The starting grid for Sunday’s race was determined Friday by random draw in order of owner points positions. Almirola will start the Food City Presents the Supermarket Heroes 500 from second.
Aric Almirola: Driver of the No. 10 Smithfield Ford Mustang for Stewart-Haas Racing:
How does Bristol’s track surface change during the race?
“Bristol is one of those places where the track changes throughout the run, especially in the last couple of years, when they put the (traction) compound down on the bottom groove. That has tended to get rubbered up and get really slick as the run moves on and the cars migrate to the top of the racetrack. The top of the racetrack is not very good when it’s clean but, when it starts to rubber up, it actually gains momentum and gets faster, so the groove moves around a lot from run to run and throughout the run, and that makes it fun and it makes it exciting. As a driver, it gives you the option to search around and look for speed.”

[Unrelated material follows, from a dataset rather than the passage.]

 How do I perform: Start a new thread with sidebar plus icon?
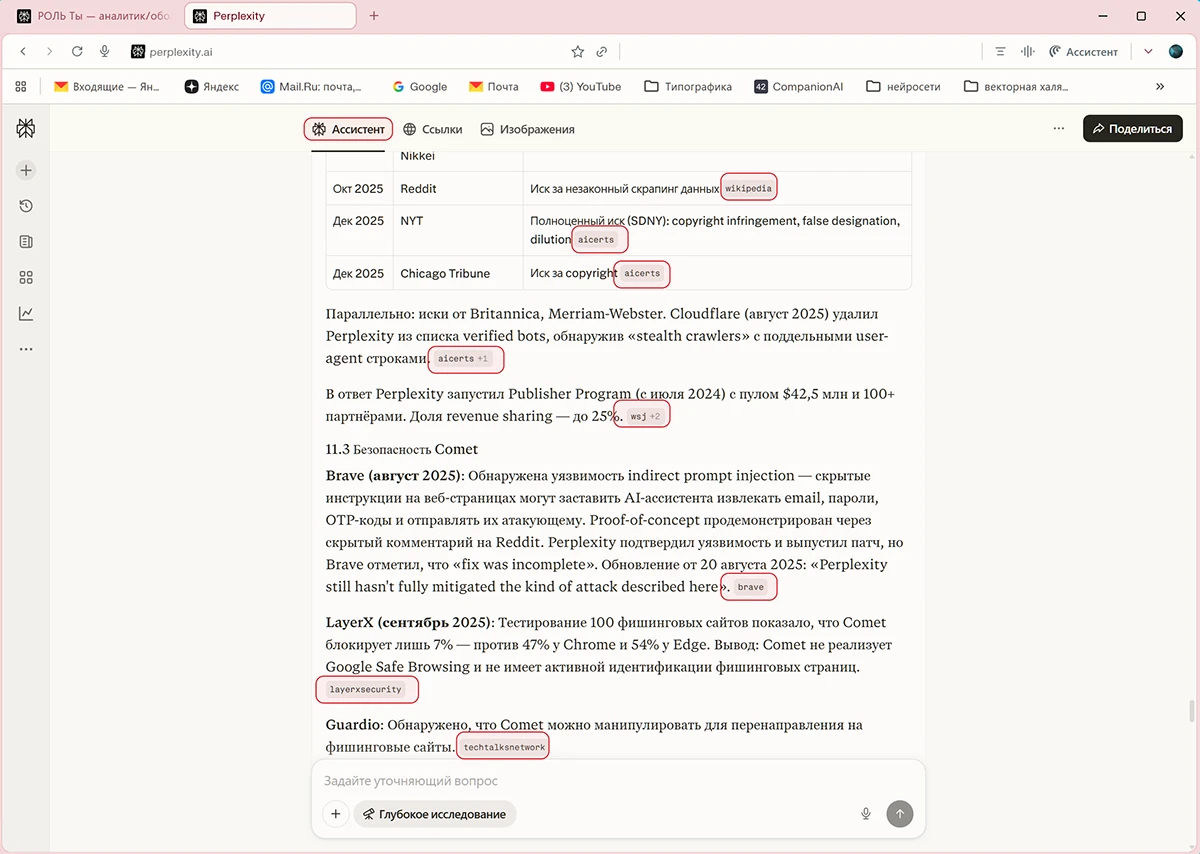click(x=26, y=170)
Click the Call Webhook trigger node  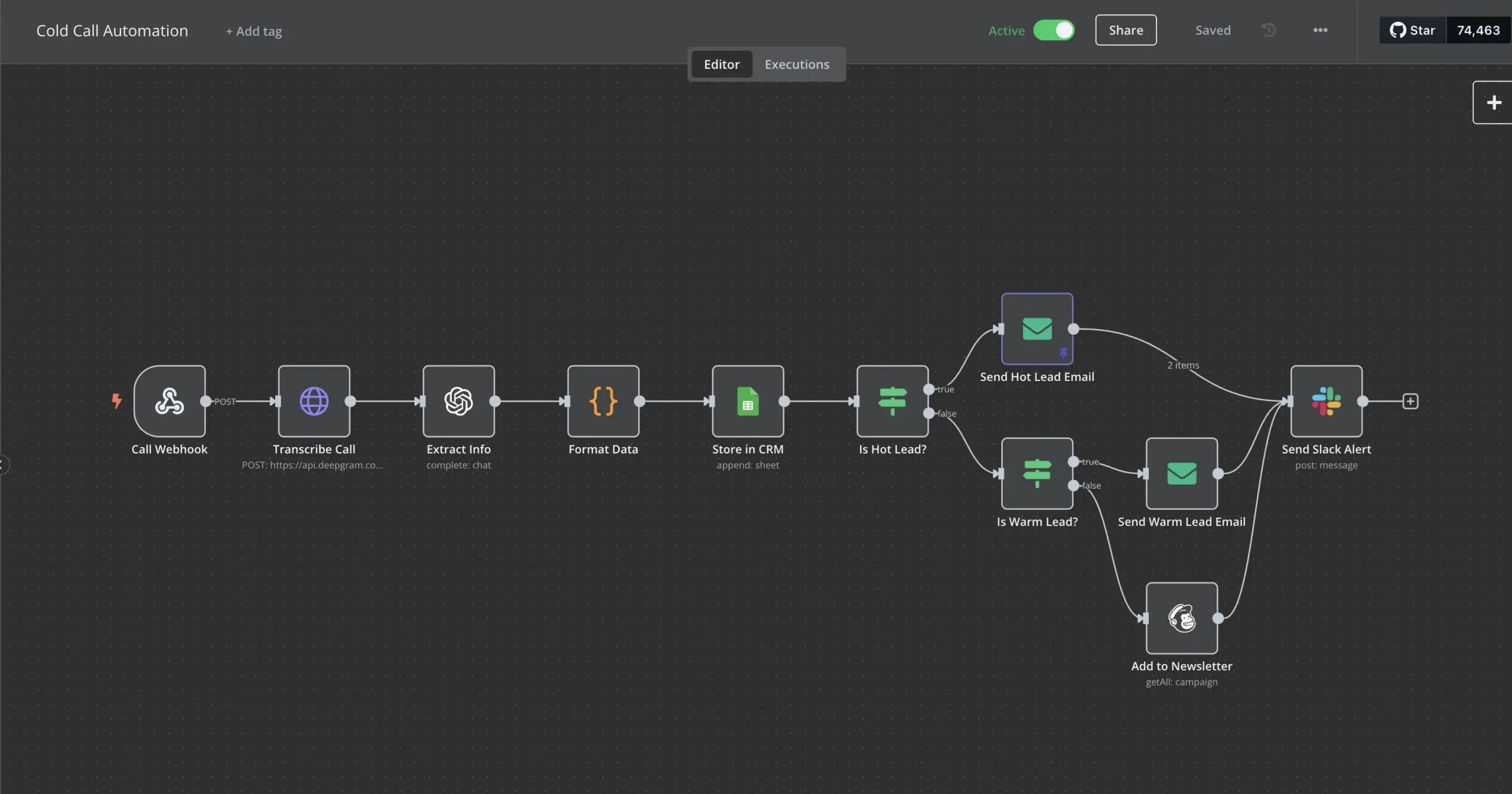[x=170, y=401]
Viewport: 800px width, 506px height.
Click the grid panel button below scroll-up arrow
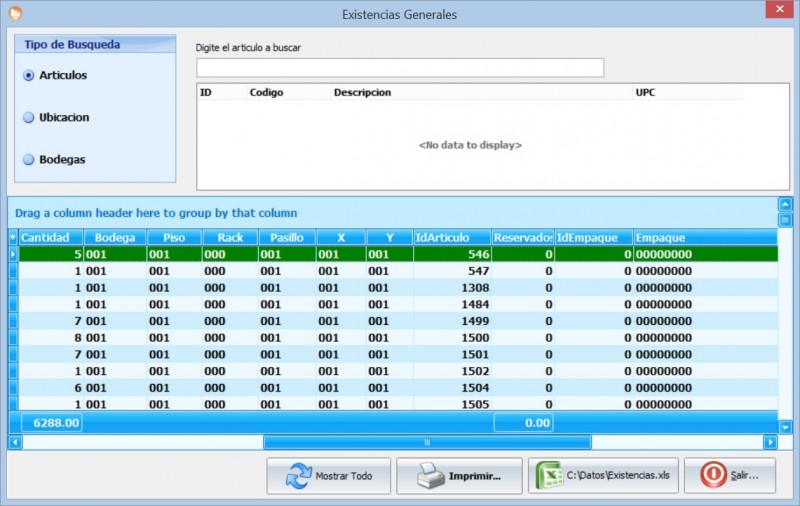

Sunday’s race honors Supermarket Heroes. How important is it to recognize these essential workers in the midst of the Coronavirus outbreak?
“The food workers are every bit as important as the front-line workers. We have to have food to survive as a nation and we have to have medical resources. You can’t have just one or the other. I think it’s so cool that we are acknowledging them this weekend because they are the heartbeat of our nation. We wake up every day for breakfast, lunch, and dinner. Without them, we don’t have that.”